- PROVIDED PASSAGE:
Anandamide and Fos expression in the animal model of migraine

The present investigation shows AEA-induced Fos immunoreactivity in a wide variety of cerebral nuclei, whose distribution is similar to previous studies by other groups [34, 35]. Pre-treatment with AEA selectively inhibited NTG-induced Fos expression, in the NTC and AP, areas involved in the generation and modulation of migraine pain. No definite conclusion can be drawn with regard to the effect of AEA on the other nuclei that are known to be activated by NTG (PVH, SON, PAG, and PBN) because AEA per se induces an intense Fos expression in these structures that outweighs NTG-induced Fos expression.

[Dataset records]
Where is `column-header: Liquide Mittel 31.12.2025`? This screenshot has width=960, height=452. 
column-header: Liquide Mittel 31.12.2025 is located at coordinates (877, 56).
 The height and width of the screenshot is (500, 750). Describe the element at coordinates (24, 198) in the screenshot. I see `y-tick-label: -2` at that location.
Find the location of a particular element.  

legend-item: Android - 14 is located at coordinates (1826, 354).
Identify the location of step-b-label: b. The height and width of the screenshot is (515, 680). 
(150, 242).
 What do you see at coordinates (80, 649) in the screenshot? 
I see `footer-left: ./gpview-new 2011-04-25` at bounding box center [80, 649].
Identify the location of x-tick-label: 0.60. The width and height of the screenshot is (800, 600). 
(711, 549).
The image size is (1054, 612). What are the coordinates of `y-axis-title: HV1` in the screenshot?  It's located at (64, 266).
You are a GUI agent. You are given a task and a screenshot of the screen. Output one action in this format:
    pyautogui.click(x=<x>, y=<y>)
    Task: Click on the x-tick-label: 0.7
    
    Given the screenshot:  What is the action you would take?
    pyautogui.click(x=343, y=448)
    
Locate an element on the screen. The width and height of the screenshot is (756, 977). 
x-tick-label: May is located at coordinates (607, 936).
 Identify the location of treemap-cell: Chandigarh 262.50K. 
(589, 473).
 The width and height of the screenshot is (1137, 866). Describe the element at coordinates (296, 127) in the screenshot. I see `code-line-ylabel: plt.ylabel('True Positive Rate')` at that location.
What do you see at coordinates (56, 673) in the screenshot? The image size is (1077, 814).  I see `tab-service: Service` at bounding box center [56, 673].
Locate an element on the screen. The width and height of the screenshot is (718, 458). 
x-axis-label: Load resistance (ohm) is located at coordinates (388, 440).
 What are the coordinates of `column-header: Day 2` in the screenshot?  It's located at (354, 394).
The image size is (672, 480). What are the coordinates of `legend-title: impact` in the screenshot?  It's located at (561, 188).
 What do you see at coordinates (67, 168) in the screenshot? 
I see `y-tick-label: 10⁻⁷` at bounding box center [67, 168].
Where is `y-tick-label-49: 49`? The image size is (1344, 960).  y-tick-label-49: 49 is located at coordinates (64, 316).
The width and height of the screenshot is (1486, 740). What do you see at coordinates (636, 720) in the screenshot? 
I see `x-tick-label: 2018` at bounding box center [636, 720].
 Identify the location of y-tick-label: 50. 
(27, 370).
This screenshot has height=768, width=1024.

- EXERCISE A:
Condense the paragraph in the passage on anandamide and Fos expression that begins "The present investigation shows" into a short bulleted list that keeps its main findings.
- EXERCISE B:
Extend the passage on anandamide and Fos expression by writing what comes after its final sentence.
The dataset records have no connection to the passage on anandamide and Fos expression.

- EXPECTED OUTPUT A:
- AEA induced Fos immunoreactivity in a wide variety of cerebral nuclei, with a distribution similar to earlier studies by other groups.
- Pre-treatment with AEA selectively inhibited NTG-induced Fos expression in the NTC and AP, areas involved in generating and modulating migraine pain.
- No definite conclusion is possible for the other NTG-activated nuclei (PVH, SON, PAG, PBN), because AEA alone induces intense Fos expression there that outweighs the NTG-induced expression.

- EXPECTED OUTPUT B:
The finding regarding the inhibition of NTG-induced Fos expression in the NTC and AP seems particularly relevant for the role of AEA in migraine. With regard to NTC, activation of CB receptors may influence trigeminovascular neuronal firing by reducing expression of Fos protein, as suggested by our previous study [16]. Indeed, CB1 receptors are expressed also on axon terminals of primary sensory neurons, i.e. in the nociceptive areas of spinal cord, DRG and trigeminal ganglia, and their expression is partially co-localized with CGRP and substance P [3]. AEA is capable of inhibiting capsaicin-evoked CGRP release from terminals of primary afferent fibers of spinal cord to modulate neurotransmitters release [36]. Our results are in agreement with data obtained in another animal model of migraine, where it was shown that activation of CB1 receptor reduces Fos immunoreactivity induced after activation of the ophthalmic division of the trigeminal nerve, in neurons of the NTC [37]. Additionally, AEA might inhibit neuronal activation in the NTC also via CB2 receptors [32]. Also the inhibitory effect of AEA in AP is relevant for migraine, when considering that nausea and vomiting are the most frequently accompanying symptoms of migraine pain. AP indeed is an important area for the control of autonomic functions. Our results are in agreement with data from Van Sickle et al. [33] that have reported a reduction of Fos expression induced by emetic stimuli in the AP following ∆9-THC administration. CB1 receptors play a more important role in the brainstem, as compared to VR1 receptors, in the control of emesis, indicating that endogenously released endocannabinoids/endovanilloids inhibit emesis preferentially via CB1 receptors [37].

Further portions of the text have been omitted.